**TASK INSTRUCTIONS:**
Where in the records does the word "will" occur? Copy each line in which it does.

++++++++++++++++++++

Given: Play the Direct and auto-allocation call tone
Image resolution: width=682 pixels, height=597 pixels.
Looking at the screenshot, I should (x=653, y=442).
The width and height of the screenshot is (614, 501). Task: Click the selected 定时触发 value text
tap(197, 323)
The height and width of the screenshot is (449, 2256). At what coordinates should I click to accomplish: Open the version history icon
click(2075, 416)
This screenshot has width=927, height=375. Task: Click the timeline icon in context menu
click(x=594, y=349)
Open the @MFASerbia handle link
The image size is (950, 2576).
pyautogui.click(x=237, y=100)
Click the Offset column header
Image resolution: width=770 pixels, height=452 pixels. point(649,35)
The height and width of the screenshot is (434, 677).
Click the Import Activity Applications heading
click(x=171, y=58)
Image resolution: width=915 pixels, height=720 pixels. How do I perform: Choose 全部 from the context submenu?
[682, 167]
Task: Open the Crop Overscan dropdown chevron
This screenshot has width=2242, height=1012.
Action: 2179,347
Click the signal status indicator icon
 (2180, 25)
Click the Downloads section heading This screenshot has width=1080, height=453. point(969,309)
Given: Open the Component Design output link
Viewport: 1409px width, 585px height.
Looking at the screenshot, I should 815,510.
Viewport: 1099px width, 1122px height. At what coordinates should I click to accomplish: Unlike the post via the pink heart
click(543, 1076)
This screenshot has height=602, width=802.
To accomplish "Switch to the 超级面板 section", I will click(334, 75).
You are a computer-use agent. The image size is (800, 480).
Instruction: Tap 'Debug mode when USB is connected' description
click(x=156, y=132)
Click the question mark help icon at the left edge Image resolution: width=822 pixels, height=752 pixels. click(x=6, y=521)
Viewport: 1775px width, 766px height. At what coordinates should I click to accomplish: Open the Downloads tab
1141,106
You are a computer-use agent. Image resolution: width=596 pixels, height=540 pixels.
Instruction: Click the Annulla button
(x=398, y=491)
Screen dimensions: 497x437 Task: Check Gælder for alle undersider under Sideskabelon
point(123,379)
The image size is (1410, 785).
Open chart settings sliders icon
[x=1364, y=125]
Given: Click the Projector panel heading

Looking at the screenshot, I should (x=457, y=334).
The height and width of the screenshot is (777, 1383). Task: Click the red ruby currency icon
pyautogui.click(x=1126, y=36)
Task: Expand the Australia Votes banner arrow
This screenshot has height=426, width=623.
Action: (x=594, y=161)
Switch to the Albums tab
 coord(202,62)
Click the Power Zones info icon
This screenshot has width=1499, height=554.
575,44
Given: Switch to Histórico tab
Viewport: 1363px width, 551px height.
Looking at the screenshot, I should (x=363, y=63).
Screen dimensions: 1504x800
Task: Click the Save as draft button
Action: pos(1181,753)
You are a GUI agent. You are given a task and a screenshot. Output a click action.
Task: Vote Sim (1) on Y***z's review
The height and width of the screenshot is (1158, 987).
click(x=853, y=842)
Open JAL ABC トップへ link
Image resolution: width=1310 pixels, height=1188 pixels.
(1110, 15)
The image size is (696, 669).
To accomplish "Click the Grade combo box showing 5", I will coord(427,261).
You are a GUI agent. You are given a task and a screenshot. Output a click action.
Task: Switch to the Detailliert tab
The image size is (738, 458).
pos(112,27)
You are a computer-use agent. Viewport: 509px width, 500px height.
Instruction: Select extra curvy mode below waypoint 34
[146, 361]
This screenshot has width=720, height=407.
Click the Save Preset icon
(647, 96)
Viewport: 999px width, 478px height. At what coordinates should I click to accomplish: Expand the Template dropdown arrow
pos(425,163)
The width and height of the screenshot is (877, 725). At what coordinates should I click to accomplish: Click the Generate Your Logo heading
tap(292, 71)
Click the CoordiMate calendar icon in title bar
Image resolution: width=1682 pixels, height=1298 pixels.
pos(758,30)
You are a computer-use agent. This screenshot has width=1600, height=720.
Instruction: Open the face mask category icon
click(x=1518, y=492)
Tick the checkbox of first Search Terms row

++++++++++++++++++++

**PROBLEM SOLUTION:**
To accomplish "Switch to the 超级面板 section", I will click(334, 75).
To accomplish "Click the Grade combo box showing 5", I will coord(427,261).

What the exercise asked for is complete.